Hundreds of victims of a tornado that left them homeless four years ago have accused authorities of attending to the plight of recent wild fires victims, while they are left to live in tents.

The tornado victims in Dannhauser, in northern KwaZulu-Natal, came out in large numbers to demanding to be the first to benefit from the government's relief fund.

The victims, who live in the impoverished Dannhausser area which was devastated by a tornado in 2003, said the government had only donated food, clothes, blankets and tents.

They have been using tents as their homes since then.

However, the local municipality has promised to rebuild their homes after receiving R1,8 million to put up new houses.

Their main complaint was that victims of the recent wild fires were now given priority over them.

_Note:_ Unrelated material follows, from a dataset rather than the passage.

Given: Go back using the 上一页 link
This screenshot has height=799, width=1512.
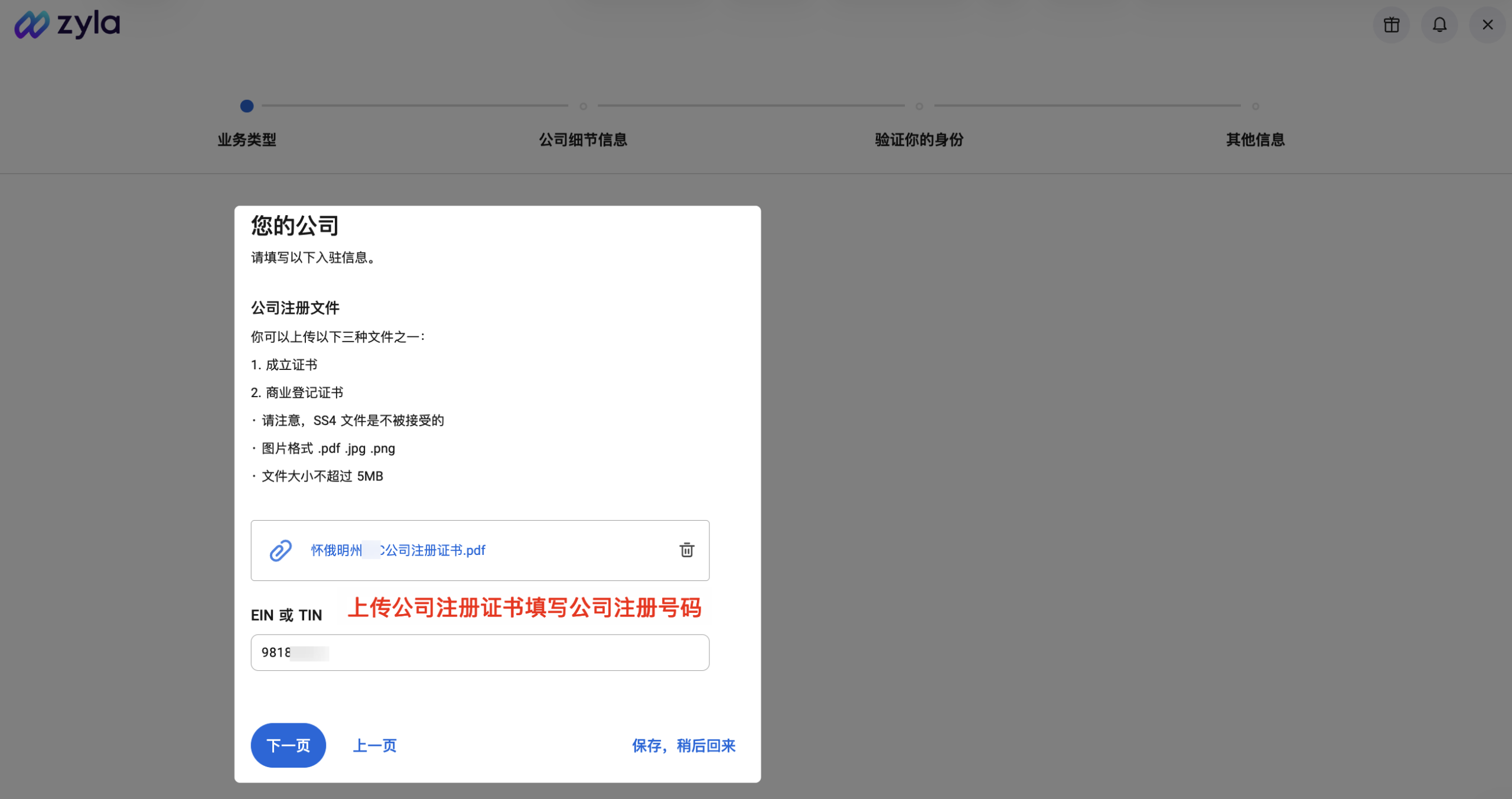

Themba Mhlongo, of the Umzinyathi area near Waterval, said they were given tents as alternative homes again last year.

"We were promised that our houses will be rebuilt.

"The municipality officials came to register our names after a storm razed our homes in 2003 and again last year but we have been waiting ever since," he said.

Mvulani Motha, head of community services in the municipality, said the provincial department of local government, housing and traditional affairs had given them about R1,8 million to build houses.

He said many areas within the Dannhauser municipality suffered after catastrophic tornadoes every year.

"We're aware of the 2003 storm victims and they will get help soon since the housing project is underway.

"We will also help people who stay near the coal mine because they are currently living in unhealthy homes due to mining," said Motha.

He said more than 200 houses would be built at Ramaphosa in Hattengspruit.

Last week, more than 66 families were left homeless when a tornado struck yet again.

Motha said they had were now working around the clock to assist those families that had been left homeless.